In my 17 years of performance management and design practice, I have not come across a single principle that can make or break the backbone of a business very quickly than this one. Even close examination of businesses that appear to apply this principle somewhat show signs that majority of them still get caught in this nasty net.
It then begs the question why is this the case? Look at it this way and answer the question in this simple illustration. You’re planning to deliver some perishable goods to a warehouse using a horse-pulled cart. Would it matter the sequence in which you place the essential components of that mode of transport?
I’m sure your answer is yes, and that’s precisely the fundamental error a lot of businesses make in applying this apparently simple principle. 'P.A.M.' looks simple and straight forward enough but on close scrutiny, it does turn out not to be as simple as it first appears.

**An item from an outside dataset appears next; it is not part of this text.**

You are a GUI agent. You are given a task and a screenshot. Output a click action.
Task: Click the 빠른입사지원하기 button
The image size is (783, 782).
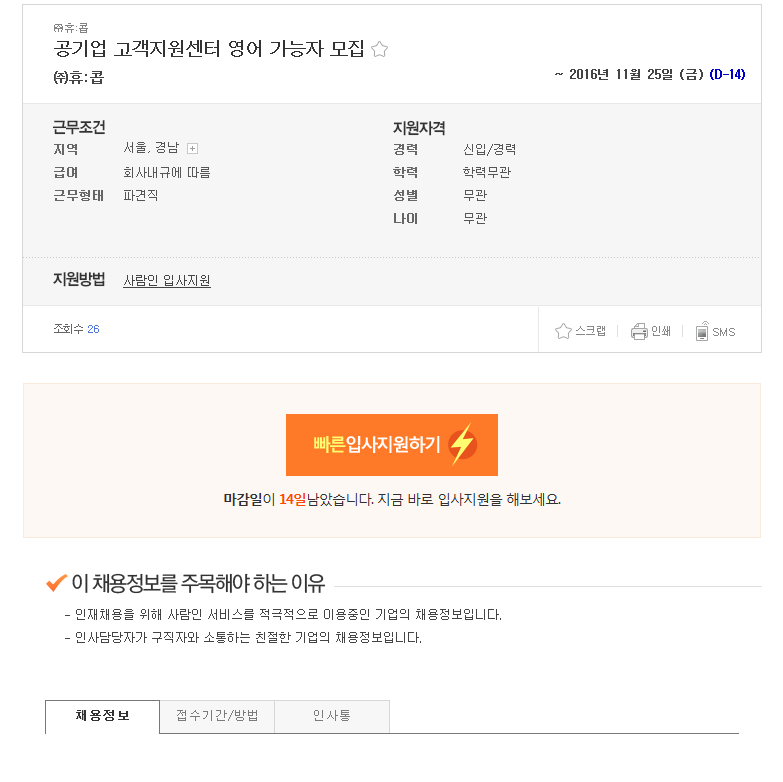[392, 445]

I called it a law because there lies within it, an underlying dependency matrix between the three parameters i.e. there is a right sequence and a wrong sequence of execution of the three elements.
‘P.A.M’ As A Law:
The correct and irreversible sequence of application of this law is P==>A==>M. In this case, the maintenance business mode is dependent on and comes after business actions or activities. Also business actions flow directly from business plan or planning mode.
It must be pointed out however that it is often difficult to isolate uniquely these three parameters because of the interconnectivity across the three boundaries. For example within an ‘action’ mode, there would be internal ‘PAM’ unique and separate from the external Plan that gave birth to that ‘action’.

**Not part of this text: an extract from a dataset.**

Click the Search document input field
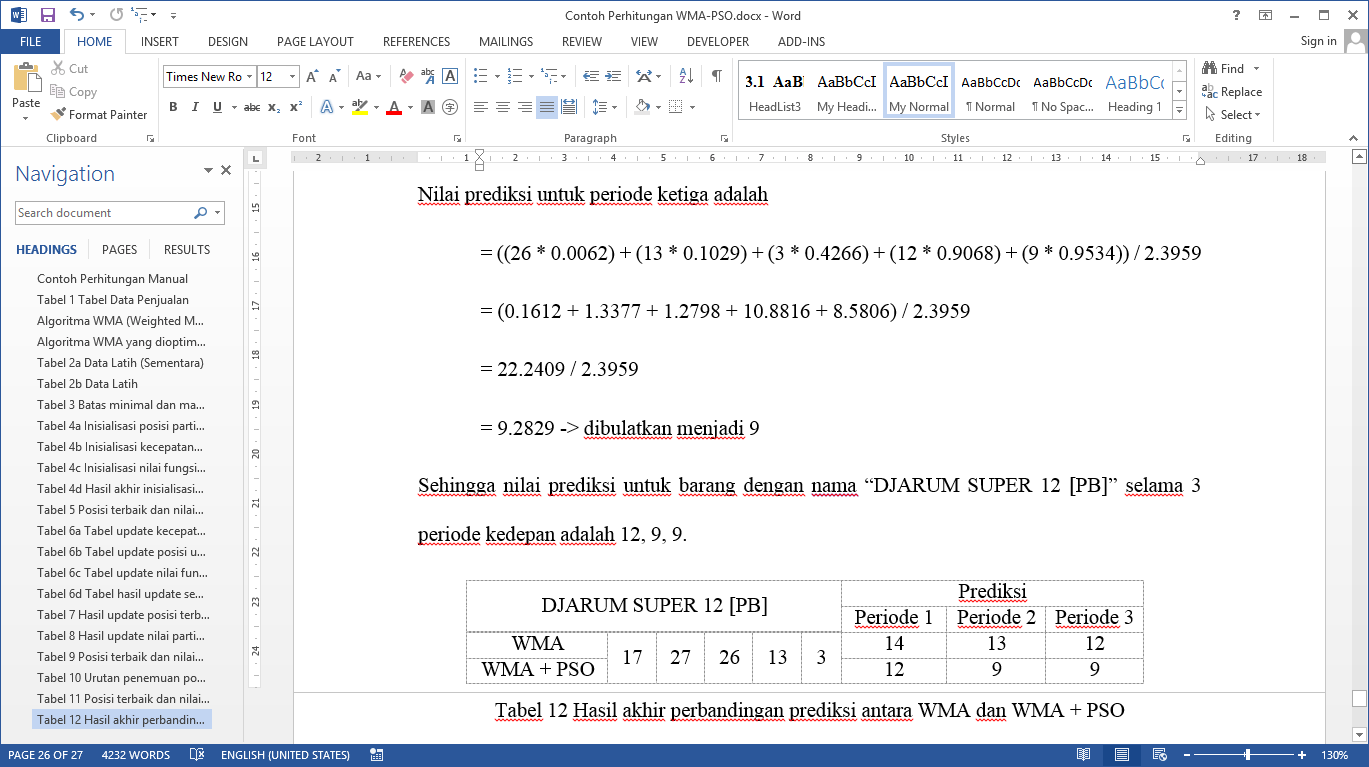The height and width of the screenshot is (767, 1369). coord(104,213)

This means that when executing a task (an action), there is the actual doing of the task, and simultaneously the on-going management of the task implying dynamic planning and dynamic maintenance of the action being executed.

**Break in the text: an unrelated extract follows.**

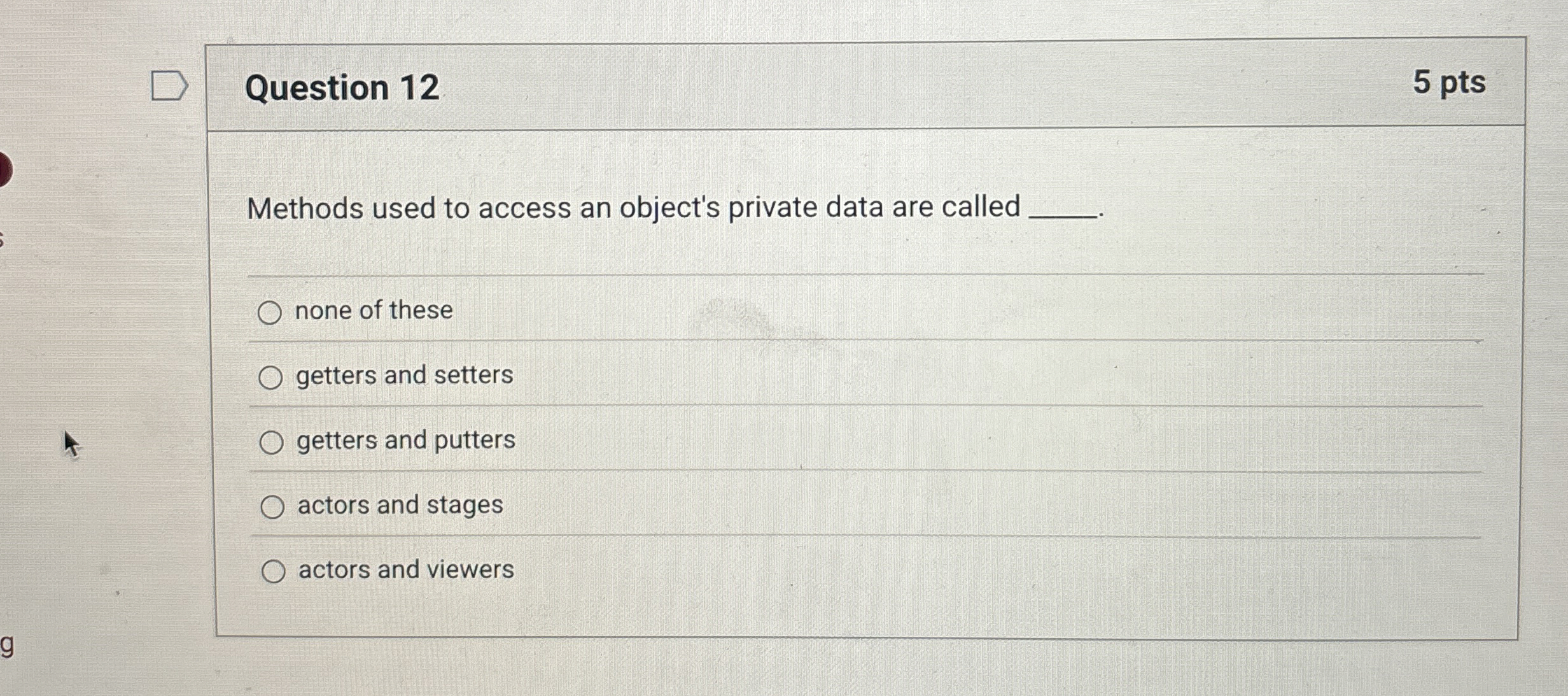Click the 'getters and setters' answer label
1568x696 pixels.
click(x=403, y=376)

Also, not all ‘PAM’ functions will contribute to the bottom-line of a business. Consequently as a business owner or operator, you’re better off spending your limited resource of time on those aspects that directly impact on your dollar earning, leaving the support but still essential 'PAM' to others. DIY approach in this regard will inevitably cost you money in terms of lost earnings, poor productivity, and poor profit.
My candid advice would be to give this aspect of setting up the initial business framework for 'PAM' to professionals. If you’re already in business and didn’t really thought about this when you started out, it’s worth asking for specialists in this field to take a brief look at what’s happening within your business operations for unbiased appraisal. In almost all cases, you’ll be glad you did.
Conclusion:
I have endeavoured to cover the essential workings of this law here as it relates to the success of your business now and for the foreseeable future. That is a very brief introduction on the law of PAM as it relates to small or large business operations.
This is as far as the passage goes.